Statistics also show that women own about 75 percent of the nation’s stocks and bonds. Largely because women outlive their husbands and inherit accumulated wealth, women own 70 percent of the nation’s capital. What’s more, women control 85 percent of consumer buying power.

What would our lives be like if women used our capital and our purchasing power to create the well-paid, self-respecting, meaningful jobs we deserve? Perhaps it’s time for us to form the alliances we need across race, class, age and gender to create a woman-affirming economy.

Money and sex: Our culture can only value the commodities it can buy and sell. What our culture reduces to “cheap sex” and merchandises in pornography, advertising and strip clubs is, in fact, women’s pro-creative power. The life force generated in our bellies is kin to the power to promote creation that births, nurtures and regenerates the world. It is sacred power.
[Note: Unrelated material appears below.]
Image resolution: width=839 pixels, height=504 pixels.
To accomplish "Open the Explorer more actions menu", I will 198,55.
It’s up to us to create decent economic opportunities for women, and we have the resources to do so. Likewise, it’s up to us to reconsecrate the pro-creative power abiding in our body’s center. As we do so, we’re creating greater integrity and freedom for ourselves in every dimension.

— Lisa Sarasohn

Tommy Sellers doesn’t speak for everyone

This is in reference to your article “Stripping for Success” [Feb. 18]. I am not a stripper and have mixed feelings about exotic dancing for many reasons, but I do strongly agree with what the ladies in this article are saying.
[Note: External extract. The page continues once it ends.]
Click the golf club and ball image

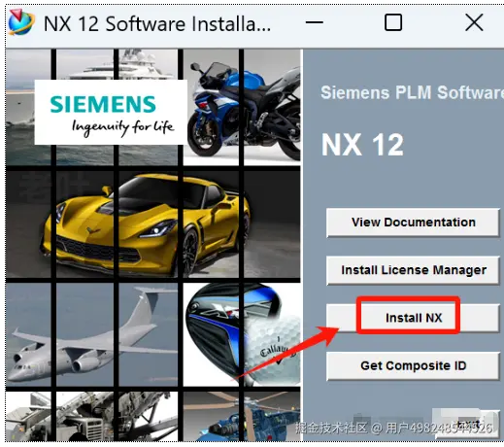click(242, 334)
In the article, Tommy Sellers says, and I quote, “this form of entertainment contributes to an attitude that is conducive to behavior that promotes molestation, rape, sex crimes and sexually transmitted diseases. These establishments discourage the channeling of sexual energies toward the constructive ends of marital fidelity and family commitment. … These businesses attract and encourage gambling, prostitution and drunk driving, and will put an undue burden upon the Police Department Vice Division. …”

It is not strip clubs that promote molestation, rape or sex crimes, but, rather, seriously disturbed people. Nor are sexually transmitted diseases promoted by strip clubs, but, rather, by people who do not practice sex in a safe manner, such as not using any protection. I think there should be more focus on the people who actually commit these acts, rather than blaming it on the exotic dancers. For it is not the dancers who promote this type of behavior, but the perverted people of society who attend strip clubs, bars, movie theaters, amusement parks and restaurants.
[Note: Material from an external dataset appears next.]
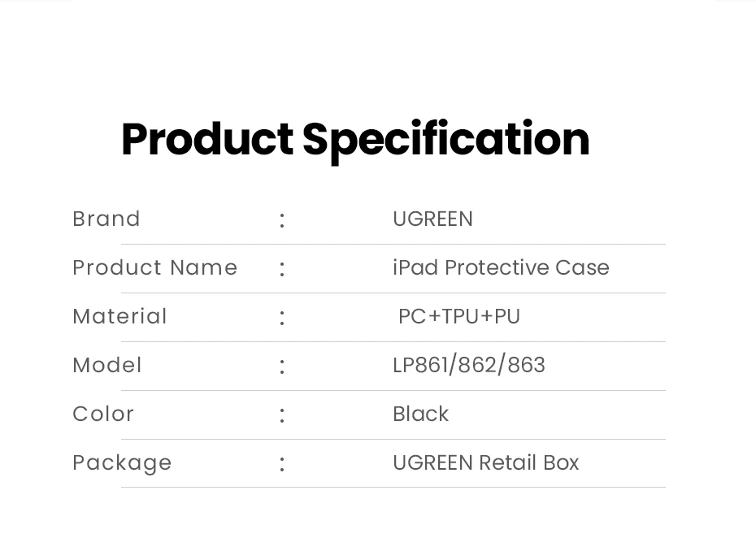Image resolution: width=756 pixels, height=538 pixels.
Task: Click the colon in the Color row
Action: coord(282,416)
Also, it is not the dancers nor the clubs who are responsible for marital fidelity, but he who commits the infidelity. A man or woman who is happily married will not go into a strip club and leave his/her spouse, nor is he likely to commit such sexual acts as molestation and rape. There are more people attending strip clubs to have a little fun and spend some money than there are those with the intent of going home and raping someone. I found Sellers’ remarks and opinions to be ignorant and unjust. However, just as every other American citizen, he is allowed his opinion.

He also said, “if the choice isn’t there to begin with, there won’t be that temptation. I think eliminating the choice in the first place is the answer.” I disagree, and being a citizen of the United States, I feel that one of the things that this country really has going for itself is the freedom of choice. Our community should be able to choose whether or not to go into a strip club — and not have Sellers or anyone else decide that for us. You, Tommy Sellers, take away the very seams that hold this country together: freedom.

Lastly, he also said, “We, the community, strongly object and consider such businesses to be immoral, obscene and a public nuisance and should be closed.” Well, I am also a member of this community, and I don’t ever recall him or his associates asking me how I felt about this. I do not object, and I do not consider these businesses to be immoral, obscene [or] a public nuisance, and therefore I do not appreciate him [representing] his opinions as those of the community, because I am an equal member of this community, and I don’t want someone else speaking for me.

I feel that Article IV, Section 9-171, in relation to the Senate Bill 452, should be appealed and completely destroyed.